Mark Smotherman & Dag Spicer's article on the Stretch & ACS in the latest CACM is worth a read. I've been handed down some of this history as part of my work at IBM but it's great to see it made more public. This was truly the Golden age of computer architecture at IBM and in the industry at large and it is still amazing to see what was accomplished so many years ago and, perhaps shamefully, how little we've progressed beyond these innovations even today.

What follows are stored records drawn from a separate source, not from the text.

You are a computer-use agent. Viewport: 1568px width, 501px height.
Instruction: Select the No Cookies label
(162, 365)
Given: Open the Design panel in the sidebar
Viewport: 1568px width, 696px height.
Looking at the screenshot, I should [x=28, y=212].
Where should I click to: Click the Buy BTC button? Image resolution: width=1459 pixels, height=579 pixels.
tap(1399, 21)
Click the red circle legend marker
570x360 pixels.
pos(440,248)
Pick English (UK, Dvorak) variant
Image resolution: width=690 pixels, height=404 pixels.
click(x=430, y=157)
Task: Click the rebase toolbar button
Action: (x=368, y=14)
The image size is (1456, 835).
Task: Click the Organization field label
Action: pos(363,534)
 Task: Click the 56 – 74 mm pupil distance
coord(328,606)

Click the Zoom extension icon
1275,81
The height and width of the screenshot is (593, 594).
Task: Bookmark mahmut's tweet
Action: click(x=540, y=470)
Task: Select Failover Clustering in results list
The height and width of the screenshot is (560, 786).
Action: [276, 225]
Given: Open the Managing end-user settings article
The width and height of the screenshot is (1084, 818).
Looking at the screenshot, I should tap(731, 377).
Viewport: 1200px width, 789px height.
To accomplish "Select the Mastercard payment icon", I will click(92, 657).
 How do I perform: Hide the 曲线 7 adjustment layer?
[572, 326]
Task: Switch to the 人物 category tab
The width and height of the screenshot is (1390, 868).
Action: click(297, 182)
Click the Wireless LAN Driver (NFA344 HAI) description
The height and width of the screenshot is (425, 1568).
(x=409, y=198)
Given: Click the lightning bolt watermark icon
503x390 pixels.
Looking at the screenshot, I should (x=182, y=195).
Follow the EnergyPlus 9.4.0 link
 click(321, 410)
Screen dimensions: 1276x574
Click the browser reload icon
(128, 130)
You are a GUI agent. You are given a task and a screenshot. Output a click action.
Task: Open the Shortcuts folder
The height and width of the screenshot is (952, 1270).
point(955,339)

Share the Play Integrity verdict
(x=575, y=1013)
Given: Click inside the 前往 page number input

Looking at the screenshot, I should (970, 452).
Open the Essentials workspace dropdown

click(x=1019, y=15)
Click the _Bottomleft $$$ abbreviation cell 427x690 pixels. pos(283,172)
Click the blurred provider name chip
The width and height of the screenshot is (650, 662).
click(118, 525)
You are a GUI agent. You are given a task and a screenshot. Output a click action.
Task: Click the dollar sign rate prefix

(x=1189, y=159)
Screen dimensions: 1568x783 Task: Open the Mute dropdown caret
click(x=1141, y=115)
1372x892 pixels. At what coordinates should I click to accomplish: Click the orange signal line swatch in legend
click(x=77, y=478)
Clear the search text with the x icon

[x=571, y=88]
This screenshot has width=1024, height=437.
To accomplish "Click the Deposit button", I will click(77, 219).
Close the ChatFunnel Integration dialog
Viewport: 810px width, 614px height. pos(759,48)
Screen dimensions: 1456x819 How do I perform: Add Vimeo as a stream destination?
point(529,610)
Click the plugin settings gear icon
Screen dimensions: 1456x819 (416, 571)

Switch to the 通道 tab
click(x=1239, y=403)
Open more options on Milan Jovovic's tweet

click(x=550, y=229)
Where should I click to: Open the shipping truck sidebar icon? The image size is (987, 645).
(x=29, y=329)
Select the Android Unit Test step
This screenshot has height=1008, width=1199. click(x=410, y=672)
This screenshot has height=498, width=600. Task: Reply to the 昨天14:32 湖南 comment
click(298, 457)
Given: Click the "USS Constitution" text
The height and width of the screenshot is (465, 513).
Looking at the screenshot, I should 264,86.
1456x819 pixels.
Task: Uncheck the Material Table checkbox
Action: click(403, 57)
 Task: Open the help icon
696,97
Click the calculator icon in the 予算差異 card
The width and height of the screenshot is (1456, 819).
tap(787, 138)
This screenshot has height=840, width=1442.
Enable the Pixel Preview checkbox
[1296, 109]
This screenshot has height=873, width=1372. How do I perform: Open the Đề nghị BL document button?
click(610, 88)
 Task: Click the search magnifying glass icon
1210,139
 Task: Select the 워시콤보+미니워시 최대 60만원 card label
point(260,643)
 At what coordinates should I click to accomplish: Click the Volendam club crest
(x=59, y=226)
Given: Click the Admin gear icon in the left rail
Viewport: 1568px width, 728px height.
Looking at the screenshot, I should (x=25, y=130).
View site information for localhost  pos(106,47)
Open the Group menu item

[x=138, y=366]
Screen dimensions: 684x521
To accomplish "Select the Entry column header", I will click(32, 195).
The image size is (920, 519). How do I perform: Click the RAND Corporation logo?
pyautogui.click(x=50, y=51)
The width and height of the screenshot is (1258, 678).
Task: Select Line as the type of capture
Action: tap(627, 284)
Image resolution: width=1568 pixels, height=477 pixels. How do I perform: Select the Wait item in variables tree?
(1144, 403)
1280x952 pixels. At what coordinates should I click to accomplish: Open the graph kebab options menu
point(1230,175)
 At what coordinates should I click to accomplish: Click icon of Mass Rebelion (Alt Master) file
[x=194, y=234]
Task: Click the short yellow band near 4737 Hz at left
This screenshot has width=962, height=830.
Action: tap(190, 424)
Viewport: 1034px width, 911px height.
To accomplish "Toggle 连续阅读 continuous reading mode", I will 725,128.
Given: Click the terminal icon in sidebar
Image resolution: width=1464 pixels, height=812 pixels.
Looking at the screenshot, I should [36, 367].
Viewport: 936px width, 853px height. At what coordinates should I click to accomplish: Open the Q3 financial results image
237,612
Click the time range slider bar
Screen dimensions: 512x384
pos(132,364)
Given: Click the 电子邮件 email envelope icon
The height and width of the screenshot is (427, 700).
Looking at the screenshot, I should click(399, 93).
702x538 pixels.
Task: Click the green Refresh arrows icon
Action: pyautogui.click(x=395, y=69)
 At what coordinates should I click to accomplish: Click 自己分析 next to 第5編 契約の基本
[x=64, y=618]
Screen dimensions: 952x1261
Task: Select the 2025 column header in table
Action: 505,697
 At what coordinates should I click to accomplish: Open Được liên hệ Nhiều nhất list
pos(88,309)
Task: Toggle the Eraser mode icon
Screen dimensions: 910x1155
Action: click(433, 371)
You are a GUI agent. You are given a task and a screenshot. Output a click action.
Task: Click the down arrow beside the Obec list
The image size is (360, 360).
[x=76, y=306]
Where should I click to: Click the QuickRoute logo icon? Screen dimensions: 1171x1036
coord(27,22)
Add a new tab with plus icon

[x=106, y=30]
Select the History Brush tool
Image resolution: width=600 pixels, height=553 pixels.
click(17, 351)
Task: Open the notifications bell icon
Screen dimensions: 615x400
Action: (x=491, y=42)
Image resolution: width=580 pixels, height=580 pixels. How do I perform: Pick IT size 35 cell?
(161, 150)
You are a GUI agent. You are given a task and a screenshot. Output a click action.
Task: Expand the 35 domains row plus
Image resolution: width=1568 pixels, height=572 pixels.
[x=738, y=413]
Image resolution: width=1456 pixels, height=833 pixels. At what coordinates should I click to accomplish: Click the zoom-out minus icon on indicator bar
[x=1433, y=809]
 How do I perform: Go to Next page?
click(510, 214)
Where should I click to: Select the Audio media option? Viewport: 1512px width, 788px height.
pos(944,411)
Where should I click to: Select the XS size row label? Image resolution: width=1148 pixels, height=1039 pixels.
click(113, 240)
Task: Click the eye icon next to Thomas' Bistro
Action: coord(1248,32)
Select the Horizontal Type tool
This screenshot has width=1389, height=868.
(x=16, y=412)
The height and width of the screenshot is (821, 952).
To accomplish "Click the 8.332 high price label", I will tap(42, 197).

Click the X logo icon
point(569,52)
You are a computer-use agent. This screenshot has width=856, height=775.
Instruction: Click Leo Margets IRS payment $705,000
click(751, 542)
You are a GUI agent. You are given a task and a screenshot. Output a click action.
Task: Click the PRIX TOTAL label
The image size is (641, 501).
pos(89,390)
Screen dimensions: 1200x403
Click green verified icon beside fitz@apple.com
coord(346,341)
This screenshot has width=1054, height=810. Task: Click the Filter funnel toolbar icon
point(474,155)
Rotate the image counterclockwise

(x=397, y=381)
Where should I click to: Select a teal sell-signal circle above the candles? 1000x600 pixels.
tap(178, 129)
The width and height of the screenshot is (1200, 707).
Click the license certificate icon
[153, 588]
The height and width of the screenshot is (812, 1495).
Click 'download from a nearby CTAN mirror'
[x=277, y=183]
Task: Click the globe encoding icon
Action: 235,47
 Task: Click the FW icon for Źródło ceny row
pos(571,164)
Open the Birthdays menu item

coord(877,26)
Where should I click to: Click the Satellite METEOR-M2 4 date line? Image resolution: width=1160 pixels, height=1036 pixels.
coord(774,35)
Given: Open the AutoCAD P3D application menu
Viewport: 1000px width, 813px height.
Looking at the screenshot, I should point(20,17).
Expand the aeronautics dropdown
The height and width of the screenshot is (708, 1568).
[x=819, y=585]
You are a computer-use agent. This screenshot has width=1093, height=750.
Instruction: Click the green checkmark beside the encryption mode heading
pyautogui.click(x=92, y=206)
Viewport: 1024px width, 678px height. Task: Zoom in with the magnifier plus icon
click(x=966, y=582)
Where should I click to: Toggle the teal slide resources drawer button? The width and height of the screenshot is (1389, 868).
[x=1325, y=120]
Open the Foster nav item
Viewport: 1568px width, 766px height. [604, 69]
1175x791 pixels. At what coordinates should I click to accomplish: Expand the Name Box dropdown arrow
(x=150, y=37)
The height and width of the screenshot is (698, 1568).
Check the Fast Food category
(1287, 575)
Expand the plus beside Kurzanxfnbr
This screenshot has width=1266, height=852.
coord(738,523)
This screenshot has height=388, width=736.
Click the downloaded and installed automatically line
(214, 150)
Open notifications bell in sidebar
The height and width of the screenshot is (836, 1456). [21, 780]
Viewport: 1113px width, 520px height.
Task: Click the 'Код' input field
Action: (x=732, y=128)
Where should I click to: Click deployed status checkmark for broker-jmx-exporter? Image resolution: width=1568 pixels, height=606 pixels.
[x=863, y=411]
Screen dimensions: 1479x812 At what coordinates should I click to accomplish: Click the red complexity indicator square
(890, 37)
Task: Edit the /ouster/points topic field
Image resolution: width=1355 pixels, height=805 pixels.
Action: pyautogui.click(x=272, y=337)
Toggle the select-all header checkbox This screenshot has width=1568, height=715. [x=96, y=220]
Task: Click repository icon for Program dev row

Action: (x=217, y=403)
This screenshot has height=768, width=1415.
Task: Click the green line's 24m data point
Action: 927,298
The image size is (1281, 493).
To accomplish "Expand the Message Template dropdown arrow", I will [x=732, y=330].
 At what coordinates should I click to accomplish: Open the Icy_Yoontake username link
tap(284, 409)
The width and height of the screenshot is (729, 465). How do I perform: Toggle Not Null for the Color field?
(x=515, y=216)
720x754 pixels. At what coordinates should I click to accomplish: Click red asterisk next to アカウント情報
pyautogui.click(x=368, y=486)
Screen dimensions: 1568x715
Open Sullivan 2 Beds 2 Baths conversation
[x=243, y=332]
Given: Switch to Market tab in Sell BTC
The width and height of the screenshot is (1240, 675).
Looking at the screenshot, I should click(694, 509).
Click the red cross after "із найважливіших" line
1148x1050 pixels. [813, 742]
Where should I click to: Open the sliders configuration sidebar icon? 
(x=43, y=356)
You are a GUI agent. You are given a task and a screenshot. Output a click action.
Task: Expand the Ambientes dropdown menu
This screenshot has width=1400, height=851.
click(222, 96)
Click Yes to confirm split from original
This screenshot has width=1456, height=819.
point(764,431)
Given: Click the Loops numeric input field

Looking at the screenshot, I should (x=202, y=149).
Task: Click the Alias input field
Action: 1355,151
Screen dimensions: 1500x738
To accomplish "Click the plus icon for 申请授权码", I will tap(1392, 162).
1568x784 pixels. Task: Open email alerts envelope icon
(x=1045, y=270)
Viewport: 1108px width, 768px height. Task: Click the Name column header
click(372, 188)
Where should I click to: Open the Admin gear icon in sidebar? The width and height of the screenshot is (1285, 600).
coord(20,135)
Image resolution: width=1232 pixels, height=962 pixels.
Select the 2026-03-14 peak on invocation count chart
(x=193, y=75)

There are a couple of interesting points I would have made that Smotherman & Spicer missed. First, the work by Cocke & Allen (and many others) on the 801 led fairly directly to the IBM RT and then the IBM RS/6000 - now known as IBM Power systems. As the co-development of architecture and compiler were so fundamental to this RISC design, the conjoined compiler effort went on and evolved as well into what is now known as the XL compiler suite. The other point that I think I would have made is to challenge computer architects today to think as boldly as these pioneers did 40 years ago. If they could imagine superscalar and out-of-order execution, what could we be imagining and prototyping today?

Sunday, November 21, 2010

ARM servers begin to appear

Many rumblings have been heard over the past year about ARM chips showing up in servers. ZT Systems has just announced one. It's a 1U rack-mounted server which includes 8 dual-core ARM chips, each of which is essentially a distinct node in a cluster. ZT calls each node a "system on module" or SOM. Each SOM gets 1GB of DDR3 ECC DRAM and 1GB of NAND flash. The processors are A9-cortex dual-core, made by STMicro. These processors are pretty slow, maxing out at 600MHz and the memory is very lean at 500MB per core so it won't be just any server side code that runs well on one of these. On the other hand, they draw very little power, apparently no more than 80W per 1U server node. So these are servers for special-purpose, very parallel apps running in very power-sensitive environments.

From a compute space density perspective, this is uninteresting as a 2-socket 1U Westmere box would be much, much faster and can carry much more DRAM (18 DIMMs in the latest System x offering). Naturally, such a box draws much more power as well but it is an open question still whether the power-performance equation tilts in favour of the ARM-based box. Can't wait to see a side-by-side comparison.